Немногие поняли идею великого атамана.
Понял Зазерсков, генерал-майор Иловайский понял, поняли ещё некоторые люди старого закала.
Не любил Платов ни «письменюг», не любил торговых казаков. С грустью видел он, как год от года плошают казаки, мельчают кони и богатырская потеха — охота и кулачные бои — отходят в область преданий. Конскими ристалищами, своими атаманскими охотами, борьбой против всего регулярного, солдатского, наконец, перенесением города в уединённое место, где ничто не соблазняло бы и не совращало казаков, пытался Платов вернуть казакам их старинную лихость, их вековую любовь к приключениям, поискам и походам, их любовь к военной славе, к коню, не кормильцу-пахотнику, а боевому товарищу...

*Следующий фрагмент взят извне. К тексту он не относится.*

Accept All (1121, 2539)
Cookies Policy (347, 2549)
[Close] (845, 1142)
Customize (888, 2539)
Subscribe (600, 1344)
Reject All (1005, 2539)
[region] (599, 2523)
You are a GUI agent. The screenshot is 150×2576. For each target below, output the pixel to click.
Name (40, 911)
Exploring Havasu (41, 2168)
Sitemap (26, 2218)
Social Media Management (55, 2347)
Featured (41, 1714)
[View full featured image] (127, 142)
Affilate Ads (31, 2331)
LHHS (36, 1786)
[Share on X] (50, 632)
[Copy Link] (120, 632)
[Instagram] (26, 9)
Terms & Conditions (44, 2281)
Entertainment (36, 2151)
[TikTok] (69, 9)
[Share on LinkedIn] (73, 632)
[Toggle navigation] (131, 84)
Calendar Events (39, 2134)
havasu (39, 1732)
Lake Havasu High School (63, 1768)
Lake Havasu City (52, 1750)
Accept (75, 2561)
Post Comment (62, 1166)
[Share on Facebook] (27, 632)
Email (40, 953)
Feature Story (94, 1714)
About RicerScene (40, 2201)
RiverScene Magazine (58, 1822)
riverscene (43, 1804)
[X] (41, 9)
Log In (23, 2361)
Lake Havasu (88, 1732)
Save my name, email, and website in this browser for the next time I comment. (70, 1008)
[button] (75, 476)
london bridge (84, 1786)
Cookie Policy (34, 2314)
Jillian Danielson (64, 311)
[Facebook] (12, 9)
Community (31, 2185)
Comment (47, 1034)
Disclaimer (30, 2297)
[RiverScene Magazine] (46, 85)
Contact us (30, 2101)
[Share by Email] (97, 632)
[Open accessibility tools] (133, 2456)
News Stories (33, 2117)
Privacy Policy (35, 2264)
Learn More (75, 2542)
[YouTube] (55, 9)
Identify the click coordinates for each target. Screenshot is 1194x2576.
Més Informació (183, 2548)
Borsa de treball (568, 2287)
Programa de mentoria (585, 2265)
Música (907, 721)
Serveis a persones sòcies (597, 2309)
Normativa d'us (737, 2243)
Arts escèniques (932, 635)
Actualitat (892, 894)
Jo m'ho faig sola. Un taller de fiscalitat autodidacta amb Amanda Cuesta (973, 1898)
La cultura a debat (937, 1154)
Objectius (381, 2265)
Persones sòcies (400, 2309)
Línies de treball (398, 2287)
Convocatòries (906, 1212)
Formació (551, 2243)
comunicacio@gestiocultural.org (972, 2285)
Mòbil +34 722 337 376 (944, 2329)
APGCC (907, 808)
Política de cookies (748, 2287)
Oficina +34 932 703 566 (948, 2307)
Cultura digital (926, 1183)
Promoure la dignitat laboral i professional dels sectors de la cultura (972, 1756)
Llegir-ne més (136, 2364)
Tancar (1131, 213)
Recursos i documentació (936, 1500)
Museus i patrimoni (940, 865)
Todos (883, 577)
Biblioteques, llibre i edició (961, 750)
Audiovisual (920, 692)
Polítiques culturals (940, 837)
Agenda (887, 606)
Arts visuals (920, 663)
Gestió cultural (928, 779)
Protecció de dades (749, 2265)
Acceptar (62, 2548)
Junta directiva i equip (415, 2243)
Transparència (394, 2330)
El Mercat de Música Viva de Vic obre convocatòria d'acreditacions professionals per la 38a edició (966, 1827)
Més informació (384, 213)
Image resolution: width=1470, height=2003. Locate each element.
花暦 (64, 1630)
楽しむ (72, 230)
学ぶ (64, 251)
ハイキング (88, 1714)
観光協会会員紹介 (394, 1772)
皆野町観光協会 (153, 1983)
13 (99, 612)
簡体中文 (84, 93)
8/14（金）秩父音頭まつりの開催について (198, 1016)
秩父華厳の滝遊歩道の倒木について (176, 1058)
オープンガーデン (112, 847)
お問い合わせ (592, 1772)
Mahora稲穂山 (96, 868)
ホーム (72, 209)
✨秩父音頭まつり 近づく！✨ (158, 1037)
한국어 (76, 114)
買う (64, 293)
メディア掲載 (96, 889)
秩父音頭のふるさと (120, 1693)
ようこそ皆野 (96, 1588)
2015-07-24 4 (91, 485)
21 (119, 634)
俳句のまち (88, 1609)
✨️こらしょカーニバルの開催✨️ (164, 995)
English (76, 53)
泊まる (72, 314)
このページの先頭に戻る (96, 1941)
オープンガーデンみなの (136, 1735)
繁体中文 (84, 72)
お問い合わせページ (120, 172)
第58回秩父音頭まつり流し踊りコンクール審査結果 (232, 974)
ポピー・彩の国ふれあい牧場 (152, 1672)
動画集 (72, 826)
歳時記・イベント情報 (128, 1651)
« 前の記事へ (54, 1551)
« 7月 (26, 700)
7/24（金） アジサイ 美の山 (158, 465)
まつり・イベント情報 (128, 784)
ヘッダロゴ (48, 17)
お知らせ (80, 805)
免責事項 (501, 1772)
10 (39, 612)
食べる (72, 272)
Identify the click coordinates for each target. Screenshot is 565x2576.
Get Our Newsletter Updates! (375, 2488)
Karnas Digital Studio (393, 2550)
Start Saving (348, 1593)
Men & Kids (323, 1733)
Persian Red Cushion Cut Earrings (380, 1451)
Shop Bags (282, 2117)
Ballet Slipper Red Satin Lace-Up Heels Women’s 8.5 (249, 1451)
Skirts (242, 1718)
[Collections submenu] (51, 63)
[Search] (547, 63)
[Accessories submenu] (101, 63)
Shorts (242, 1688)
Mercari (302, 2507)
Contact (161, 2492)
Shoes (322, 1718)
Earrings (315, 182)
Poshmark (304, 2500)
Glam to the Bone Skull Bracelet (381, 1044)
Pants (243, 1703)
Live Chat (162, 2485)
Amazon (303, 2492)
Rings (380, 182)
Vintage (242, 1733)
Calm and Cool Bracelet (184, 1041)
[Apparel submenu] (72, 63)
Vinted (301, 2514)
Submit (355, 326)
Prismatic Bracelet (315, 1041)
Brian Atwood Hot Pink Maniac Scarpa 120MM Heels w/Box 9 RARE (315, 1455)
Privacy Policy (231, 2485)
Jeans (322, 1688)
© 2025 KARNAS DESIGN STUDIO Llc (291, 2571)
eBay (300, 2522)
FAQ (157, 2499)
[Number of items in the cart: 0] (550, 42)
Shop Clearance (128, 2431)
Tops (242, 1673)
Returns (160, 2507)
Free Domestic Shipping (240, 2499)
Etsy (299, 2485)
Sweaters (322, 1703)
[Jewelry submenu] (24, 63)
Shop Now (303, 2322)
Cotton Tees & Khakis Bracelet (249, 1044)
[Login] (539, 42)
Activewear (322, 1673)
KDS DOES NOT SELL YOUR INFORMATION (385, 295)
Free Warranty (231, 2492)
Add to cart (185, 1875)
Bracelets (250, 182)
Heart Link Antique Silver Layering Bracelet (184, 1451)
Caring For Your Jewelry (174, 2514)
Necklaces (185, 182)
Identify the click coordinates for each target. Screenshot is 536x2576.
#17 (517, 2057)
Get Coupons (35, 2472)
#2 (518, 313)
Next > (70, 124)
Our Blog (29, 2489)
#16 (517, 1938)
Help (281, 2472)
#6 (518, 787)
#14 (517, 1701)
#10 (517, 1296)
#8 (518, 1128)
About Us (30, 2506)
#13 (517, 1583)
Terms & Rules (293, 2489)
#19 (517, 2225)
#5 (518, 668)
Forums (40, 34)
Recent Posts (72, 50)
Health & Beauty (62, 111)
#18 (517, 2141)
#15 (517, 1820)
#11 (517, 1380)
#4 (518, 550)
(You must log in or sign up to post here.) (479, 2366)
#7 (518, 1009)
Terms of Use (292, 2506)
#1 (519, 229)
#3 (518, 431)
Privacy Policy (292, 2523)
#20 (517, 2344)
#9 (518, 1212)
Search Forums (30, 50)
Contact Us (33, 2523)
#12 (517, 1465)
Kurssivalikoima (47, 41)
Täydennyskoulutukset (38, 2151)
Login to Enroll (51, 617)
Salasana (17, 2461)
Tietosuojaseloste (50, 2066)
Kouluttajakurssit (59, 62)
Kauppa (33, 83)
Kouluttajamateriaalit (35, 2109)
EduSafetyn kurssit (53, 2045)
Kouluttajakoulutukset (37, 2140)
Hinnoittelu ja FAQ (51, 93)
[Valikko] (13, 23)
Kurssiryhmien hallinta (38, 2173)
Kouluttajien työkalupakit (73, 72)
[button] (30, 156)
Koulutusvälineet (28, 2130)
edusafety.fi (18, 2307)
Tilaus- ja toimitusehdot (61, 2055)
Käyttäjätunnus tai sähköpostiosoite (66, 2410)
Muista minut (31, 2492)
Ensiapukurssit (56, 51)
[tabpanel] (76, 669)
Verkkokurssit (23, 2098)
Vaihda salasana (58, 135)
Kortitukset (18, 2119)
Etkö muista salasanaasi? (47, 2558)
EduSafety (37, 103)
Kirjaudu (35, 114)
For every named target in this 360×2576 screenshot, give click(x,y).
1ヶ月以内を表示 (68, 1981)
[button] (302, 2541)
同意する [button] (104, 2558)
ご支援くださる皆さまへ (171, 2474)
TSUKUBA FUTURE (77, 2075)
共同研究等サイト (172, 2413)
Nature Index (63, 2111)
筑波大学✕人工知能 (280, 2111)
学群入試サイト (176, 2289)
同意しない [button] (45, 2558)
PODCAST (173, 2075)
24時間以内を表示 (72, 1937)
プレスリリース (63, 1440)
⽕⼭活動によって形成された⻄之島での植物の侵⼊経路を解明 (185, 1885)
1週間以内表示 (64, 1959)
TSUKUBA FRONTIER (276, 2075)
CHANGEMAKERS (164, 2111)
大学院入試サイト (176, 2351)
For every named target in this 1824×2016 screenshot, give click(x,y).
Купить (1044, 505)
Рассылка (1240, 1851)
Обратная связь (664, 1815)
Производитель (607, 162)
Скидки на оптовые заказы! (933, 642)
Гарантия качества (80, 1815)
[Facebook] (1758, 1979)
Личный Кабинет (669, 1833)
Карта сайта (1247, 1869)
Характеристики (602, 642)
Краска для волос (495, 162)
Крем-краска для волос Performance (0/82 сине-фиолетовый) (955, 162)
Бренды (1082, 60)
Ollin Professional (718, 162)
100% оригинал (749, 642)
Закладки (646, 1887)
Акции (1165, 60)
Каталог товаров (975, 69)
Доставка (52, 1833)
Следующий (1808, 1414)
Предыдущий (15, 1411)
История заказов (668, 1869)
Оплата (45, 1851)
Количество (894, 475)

Но не в силах, не во власти Платова было дать казакам арену для воинских потех. Русь-матушка в могучем росте захватила в мощные объятия свои и Кубань-реку, и крымские степи, и строго запретила донцам шалить по Волге да по Синему и Хвалынскому морям.
Анахронизмом являлись поиски и набеги. Ермака наградили царством сибирским, а Емельян Пугачёв и Кондратий Булавин, которым тоже «не было от силушки их моченьки», — нашли бесславную смерть на плахе.
Не в Новочеркасск надо было переносить донскую столицу, а выводить всё войско Донское на Аму-Дарью или на Амур, чтобы поставить их там пионерами русской цивилизации, охранителями русских интересов и русской силы. Но войны, с одной стороны, а с другой — слишком большая ответственность не дали развиться в мозгу Платова этой идее, и мечтал он уединением столицы отдалить ту минуту, когда казак обратится в мужика!
Наполеоновские войны, вся эта бранная эпоха начала XIX века, дали возможность казакам доказать всему миру, что они достойны уважения, достойны любви к себе и забот...
Тяжела была весна 1812 года для всего донского казачества. Каждый день прибегали от Платова курьеры с предписаниями готовиться к походу на Неман.
Кряхтя и охая, садились старые полковники, ветераны екатерининских войн, на косматых маштачков и комплектовали полки.
По всем станицам шло оживление. Полковники, согласно получаемым инструкциям, требовали однообразной и форменной одежды. Чекмени должны были быть у всех синие, однобортные, застёгнутые на крючки, чакчиры того же сукна с широким лампасом, кивера барашковые с длинным цветным шлыком и этишкетом. Цвет шлыка, лампаса и выпушек на рукавах и воротниках должен был быть по полкам — красный, жёлтый, оранжевый и лиловый... Пики должны были быть красные, сабли одинаковые, ружья кремнёвые, драгунского образца.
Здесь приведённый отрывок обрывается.